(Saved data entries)

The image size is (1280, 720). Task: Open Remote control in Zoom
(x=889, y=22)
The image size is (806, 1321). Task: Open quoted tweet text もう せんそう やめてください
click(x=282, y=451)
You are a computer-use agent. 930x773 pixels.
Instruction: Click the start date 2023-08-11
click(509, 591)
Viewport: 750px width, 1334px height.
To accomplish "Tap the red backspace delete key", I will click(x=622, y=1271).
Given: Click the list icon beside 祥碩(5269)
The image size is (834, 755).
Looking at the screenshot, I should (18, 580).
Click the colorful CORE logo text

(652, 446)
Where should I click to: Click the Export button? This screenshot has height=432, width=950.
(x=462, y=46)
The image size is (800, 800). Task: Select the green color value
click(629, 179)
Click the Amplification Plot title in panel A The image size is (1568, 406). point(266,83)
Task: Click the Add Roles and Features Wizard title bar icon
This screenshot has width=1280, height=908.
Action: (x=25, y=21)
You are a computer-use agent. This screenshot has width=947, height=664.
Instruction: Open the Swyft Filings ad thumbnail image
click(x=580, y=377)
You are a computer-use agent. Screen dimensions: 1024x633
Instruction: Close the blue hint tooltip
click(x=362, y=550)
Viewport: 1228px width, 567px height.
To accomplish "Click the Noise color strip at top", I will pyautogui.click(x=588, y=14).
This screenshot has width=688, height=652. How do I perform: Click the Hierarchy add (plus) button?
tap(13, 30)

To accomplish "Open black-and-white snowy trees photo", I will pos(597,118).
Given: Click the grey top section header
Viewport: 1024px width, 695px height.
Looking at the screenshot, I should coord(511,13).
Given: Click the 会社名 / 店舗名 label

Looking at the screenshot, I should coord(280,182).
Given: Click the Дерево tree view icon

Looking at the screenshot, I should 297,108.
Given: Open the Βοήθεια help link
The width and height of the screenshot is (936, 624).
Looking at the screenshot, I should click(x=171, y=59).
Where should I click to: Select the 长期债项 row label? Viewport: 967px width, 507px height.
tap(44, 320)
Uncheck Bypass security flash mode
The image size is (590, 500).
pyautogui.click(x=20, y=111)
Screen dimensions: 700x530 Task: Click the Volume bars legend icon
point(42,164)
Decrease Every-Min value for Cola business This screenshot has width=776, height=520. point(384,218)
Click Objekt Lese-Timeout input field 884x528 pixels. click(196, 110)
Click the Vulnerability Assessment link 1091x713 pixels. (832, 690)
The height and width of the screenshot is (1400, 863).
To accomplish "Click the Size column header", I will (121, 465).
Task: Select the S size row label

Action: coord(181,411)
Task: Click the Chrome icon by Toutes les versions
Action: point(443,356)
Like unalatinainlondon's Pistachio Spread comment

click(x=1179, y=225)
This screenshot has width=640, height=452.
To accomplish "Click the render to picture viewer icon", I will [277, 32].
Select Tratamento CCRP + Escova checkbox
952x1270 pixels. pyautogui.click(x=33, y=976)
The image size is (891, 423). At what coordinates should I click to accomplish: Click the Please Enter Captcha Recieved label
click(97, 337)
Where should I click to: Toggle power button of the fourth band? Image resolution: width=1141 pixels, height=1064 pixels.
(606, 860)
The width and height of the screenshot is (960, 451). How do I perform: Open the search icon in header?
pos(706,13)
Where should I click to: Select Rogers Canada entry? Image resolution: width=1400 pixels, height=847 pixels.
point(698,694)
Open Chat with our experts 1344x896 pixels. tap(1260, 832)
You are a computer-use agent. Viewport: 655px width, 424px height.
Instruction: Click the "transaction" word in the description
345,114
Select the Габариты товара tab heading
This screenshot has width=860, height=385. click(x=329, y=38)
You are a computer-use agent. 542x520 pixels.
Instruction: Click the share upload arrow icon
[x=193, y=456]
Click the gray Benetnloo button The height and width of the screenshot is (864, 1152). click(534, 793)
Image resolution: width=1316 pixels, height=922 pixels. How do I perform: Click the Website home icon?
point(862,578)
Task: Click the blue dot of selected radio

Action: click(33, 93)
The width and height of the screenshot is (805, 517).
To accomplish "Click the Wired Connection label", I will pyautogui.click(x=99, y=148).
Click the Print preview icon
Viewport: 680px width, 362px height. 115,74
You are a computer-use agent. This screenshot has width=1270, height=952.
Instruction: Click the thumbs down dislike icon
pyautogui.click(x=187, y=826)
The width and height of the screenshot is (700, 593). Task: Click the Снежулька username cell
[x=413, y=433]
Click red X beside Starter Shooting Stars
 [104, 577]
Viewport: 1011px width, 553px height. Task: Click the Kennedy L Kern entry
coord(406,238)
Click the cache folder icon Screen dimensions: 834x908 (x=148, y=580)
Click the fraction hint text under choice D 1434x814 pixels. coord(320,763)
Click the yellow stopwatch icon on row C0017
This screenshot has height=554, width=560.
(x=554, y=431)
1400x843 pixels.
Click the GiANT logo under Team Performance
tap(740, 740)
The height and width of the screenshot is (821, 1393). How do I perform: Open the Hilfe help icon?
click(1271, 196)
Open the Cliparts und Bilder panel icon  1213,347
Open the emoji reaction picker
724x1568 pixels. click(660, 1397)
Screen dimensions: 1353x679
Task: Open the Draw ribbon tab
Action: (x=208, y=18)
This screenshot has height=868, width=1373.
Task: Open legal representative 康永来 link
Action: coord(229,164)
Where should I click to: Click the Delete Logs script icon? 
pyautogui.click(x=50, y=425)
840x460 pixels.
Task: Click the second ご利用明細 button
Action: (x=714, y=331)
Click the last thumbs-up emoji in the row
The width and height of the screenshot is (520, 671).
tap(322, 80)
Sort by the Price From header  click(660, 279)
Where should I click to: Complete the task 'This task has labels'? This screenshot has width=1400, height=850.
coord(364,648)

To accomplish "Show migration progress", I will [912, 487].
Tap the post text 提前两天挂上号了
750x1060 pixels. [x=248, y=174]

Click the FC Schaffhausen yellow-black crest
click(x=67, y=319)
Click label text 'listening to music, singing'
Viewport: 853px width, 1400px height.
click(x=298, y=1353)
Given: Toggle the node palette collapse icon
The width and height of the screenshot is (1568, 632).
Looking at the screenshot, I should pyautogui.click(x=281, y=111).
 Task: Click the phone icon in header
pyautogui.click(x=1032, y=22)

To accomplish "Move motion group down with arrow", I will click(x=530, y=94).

__TASK OBJECTIVE__:
Transcribe the records above exactly, from the opening line down to and including the line with "Viewport: 750px width, 1334px height.".

__EXERCISE OUTPUT__:
The image size is (1280, 720). Task: Open Remote control in Zoom
(x=889, y=22)
The image size is (806, 1321). Task: Open quoted tweet text もう せんそう やめてください
click(x=282, y=451)
You are a computer-use agent. 930x773 pixels.
Instruction: Click the start date 2023-08-11
click(509, 591)
Viewport: 750px width, 1334px height.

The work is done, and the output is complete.